What are we looking for?
U.S. companies that are growing their sales. While earnings grab investors' attention, no firm can perpetually expand its profits if revenue remains stagnant.
In this plodding recovery, many enterprises are facing tough markets and cautious customers. So focusing on businesses with surging sales may provide a way to identify stocks with a scarce resource – growth potential.
How we did it
Our friend, Craig McGee, senior consultant at CPMS Morningstar Canada, began by looking at companies that are members of the S&P 500 (for large U.S. firms), S&P 400 (mid-sized firms) or S&P 600 (small firms). He broke out the 20 firms with the highest sales growth over the past five years. To ensure adequate diversification, he limited any one sector to no more than four stocks.
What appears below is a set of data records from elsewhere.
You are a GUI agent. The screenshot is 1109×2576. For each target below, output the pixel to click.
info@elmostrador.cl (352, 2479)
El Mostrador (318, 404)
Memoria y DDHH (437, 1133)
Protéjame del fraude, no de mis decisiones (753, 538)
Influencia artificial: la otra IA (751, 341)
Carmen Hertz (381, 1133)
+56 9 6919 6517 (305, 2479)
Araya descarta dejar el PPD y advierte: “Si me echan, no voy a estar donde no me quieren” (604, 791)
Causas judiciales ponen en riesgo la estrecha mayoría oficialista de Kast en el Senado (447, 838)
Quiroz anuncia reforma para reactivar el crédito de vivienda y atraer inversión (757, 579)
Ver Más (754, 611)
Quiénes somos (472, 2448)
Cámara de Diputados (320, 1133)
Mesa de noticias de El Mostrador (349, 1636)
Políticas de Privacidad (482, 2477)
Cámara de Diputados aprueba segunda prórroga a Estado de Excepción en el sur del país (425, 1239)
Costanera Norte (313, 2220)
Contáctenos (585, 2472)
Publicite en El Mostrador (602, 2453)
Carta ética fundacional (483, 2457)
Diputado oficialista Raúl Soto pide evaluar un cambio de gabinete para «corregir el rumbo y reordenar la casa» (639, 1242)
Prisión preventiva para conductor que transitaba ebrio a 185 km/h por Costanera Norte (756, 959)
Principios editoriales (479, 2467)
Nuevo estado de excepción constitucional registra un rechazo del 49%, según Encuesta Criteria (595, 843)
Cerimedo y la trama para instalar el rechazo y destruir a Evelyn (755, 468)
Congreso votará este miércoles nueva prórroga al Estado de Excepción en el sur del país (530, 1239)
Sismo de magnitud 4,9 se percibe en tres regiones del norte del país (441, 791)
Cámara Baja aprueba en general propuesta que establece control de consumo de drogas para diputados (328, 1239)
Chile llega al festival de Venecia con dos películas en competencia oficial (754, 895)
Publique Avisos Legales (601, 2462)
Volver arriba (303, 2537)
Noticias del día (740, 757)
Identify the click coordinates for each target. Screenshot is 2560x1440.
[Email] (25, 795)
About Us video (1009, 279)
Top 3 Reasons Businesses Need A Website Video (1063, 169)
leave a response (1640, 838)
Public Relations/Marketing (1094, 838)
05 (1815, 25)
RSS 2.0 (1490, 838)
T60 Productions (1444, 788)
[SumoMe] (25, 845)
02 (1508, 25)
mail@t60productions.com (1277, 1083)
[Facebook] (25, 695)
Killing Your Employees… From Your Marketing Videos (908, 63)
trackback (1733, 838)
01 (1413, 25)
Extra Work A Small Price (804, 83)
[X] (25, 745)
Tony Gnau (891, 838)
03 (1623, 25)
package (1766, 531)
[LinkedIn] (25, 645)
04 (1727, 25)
The accompanying table shows price-to-earnings ratios and yields as background information, but these elements weren't factors in selecting the stocks.
More about Morningstar
Morningstar Inc. provides independent investment research in North America, Europe, Australia and Asia. Its research tool, Morningstar CPMS, provides quantitative North American equity research and portfolio analysis to institutional clients and financial advisers. CPMS data cover more than 95 per cent of the investable North American stock market.
What we found
Using the CPMS Backtest service, Mr. McGee looked at what would happened if he had selected a portfolio based on the above principles on Jan. 1, 1994, then refreshed the portfolio each year with updated selections.
He found that the strategy would have produced a total return of 20.3 per cent a year, well ahead of the 8.8 per cent total return generated over the same period by the S&P 500.
Remember, though, that these results do not take into account taxes or trading fees. As always, you should do your own research before buying any of the stocks listed here. And keep in mind that strategies that worked in the past don't always continue to perform well.